The Public Patent Foundation (PubPat) has continued its push against "the negative effects that over-patenting, unmerited patenting and excessive patent rights can have on society." The organization, founded by patent attorney Dan Ravicher, typically focuses on what it sees as bad patents being over-exerted. In the false marking heyday, PubPat also filed false marking suits against Cumberland (Sweet'N Low), Iovate (Xenadrine), and McNeil (Tylenol). Unlike ordinary usual public-interest lawsuits, the false marking claims had the potential earning PubPat substantial monetary returns. Under the false marking statute, 35 U.S.C. § 292, PubPat was eligible to receive half of the eventual fine paid by any adjudged false markers.
However, when Congress passed the Leahy-Smith AIA it included a provision that denies standing for any false marking complainant who cannot prove a competitive injury. The standing provision is retroactive and many of the false marking claims have already been dismissed.
In a new filing, PubPat has argued that the retroactive denial of standing violates the organizations Fifth Amendment due process rights.

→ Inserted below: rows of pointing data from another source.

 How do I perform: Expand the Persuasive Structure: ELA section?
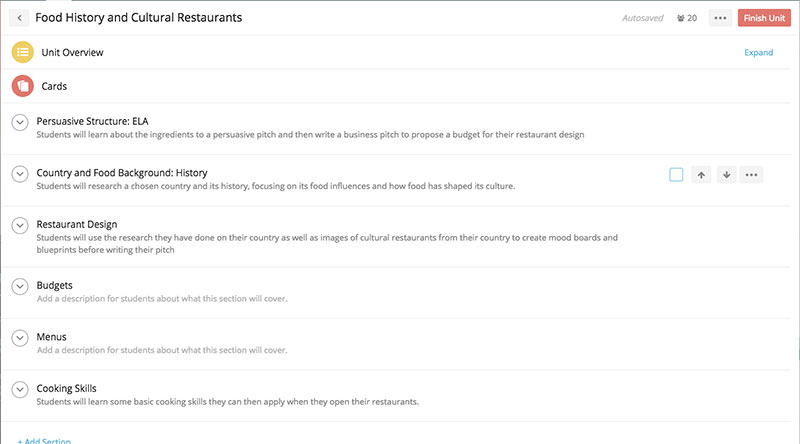20,122
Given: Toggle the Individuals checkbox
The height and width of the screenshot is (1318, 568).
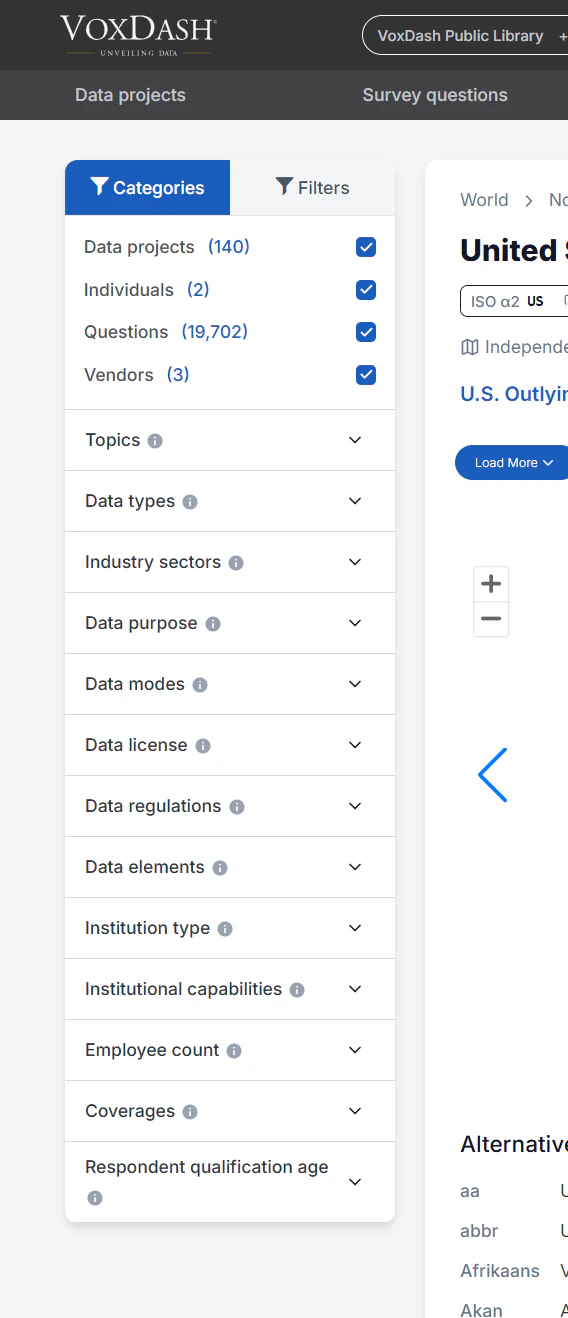Looking at the screenshot, I should coord(366,290).
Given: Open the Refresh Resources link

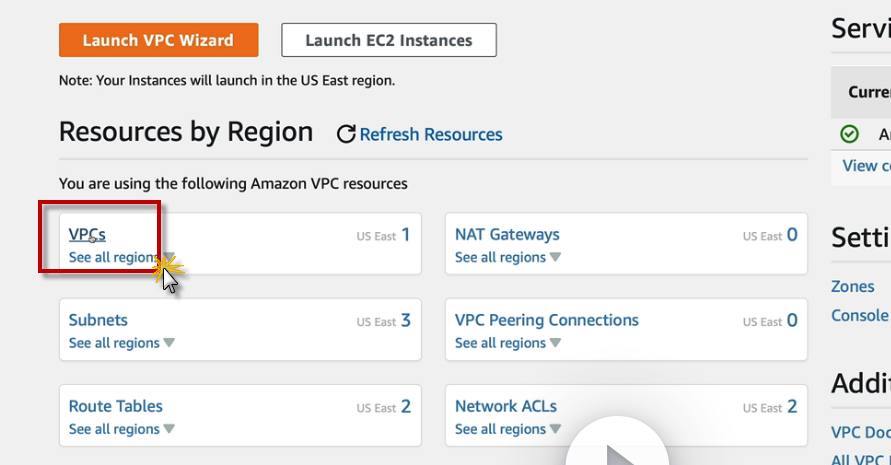Looking at the screenshot, I should click(x=431, y=134).
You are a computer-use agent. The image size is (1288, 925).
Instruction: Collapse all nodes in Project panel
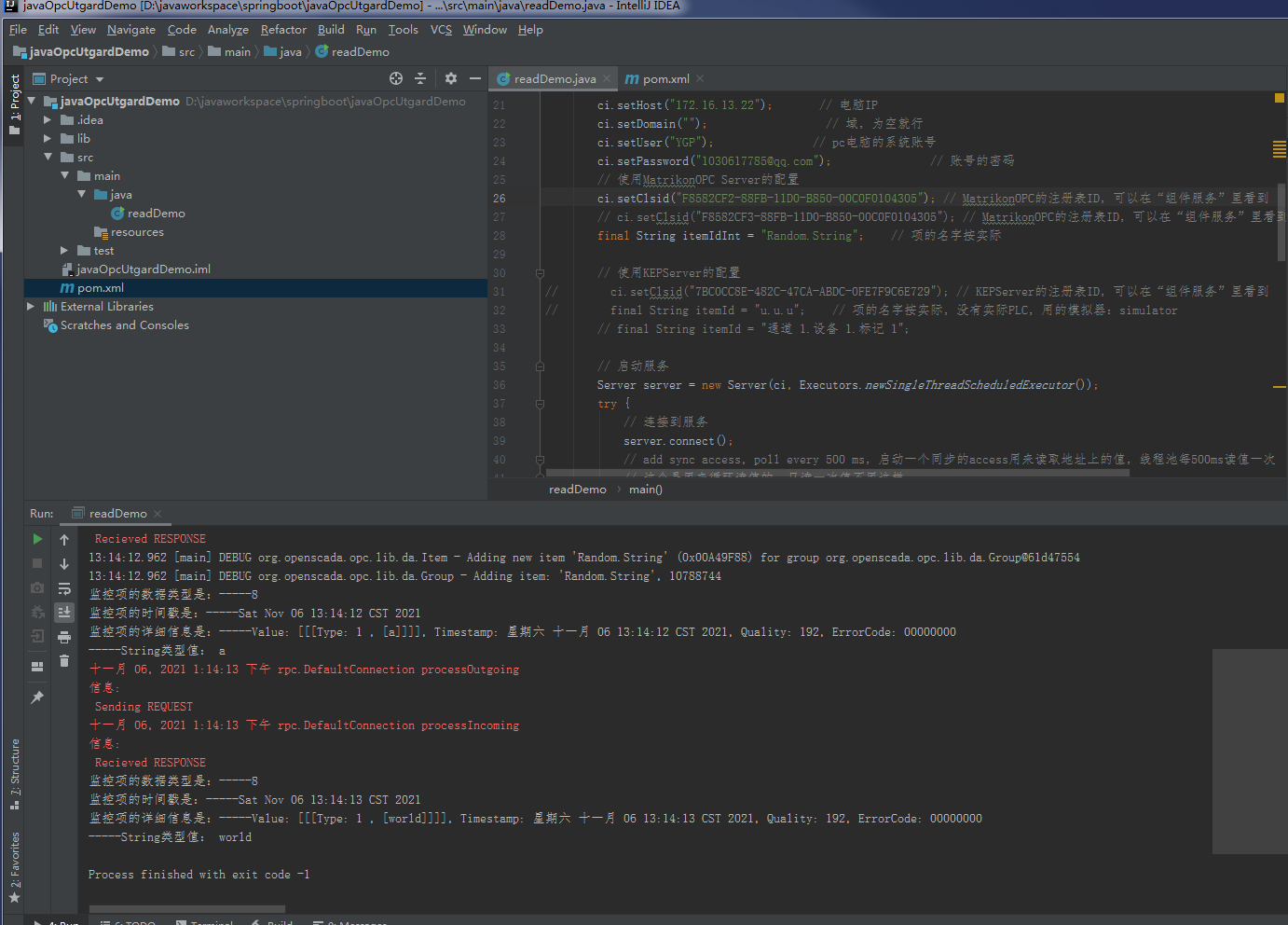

While the claim underlying the cause of action in qui tam cases originally belongs to the United States, qui tam statutes perform a partial assignment of that claim to the qui tam plaintiff and the resulting cause of action is therefore partially the property of the qui tam plaintiff. . . . Retroactive congressional action that deprives a private party of its property violates the Due Process Clause of the Fifth Amendment if it is not “supported by a legitimate legislative purpose.” United States v. Carlton, 512 U.S. 26, 30-31 (1994). Further, the retroactive effect of legislation must separately have a legitimate legislative purpose apart from the prospective substantive changes. Id. . . . The America Invents Act . . . is completely silent as to why the substantive changes are to be applied retroactively. . . . Without being overly cynical, the only honest explanation for the America Invents Act's retroactive elimination of qui tam false marking suits is that it was the result of lobbying efforts by corporations like McNeil who wished to deliberately eliminate the rights of private parties like PUBPAT to continue to pursue pending qui tam cases for false patent marking. This targeting of those who were deliberately induced to file false marking suits is an expressly improper purpose under Carlton and any potential “public good” argument that McNeil or the United States might proffer for the retroactivity would surely be pretextual, further indicating its impropriety. . . . PUBPAT agrees, for example, that “retroactive laws are not [categorically] prohibited by the Constitution.” . . . All PUBPAT suggests is that retroactive statutes can violate the Due Process Clause and that the America Invents Act's retroactive application of substantive changes to the false marking statute in a way that does nothing but deprive PUBPAT of its property interest in order to bestow a private benefit on McNeil is an example of precisely such a violation.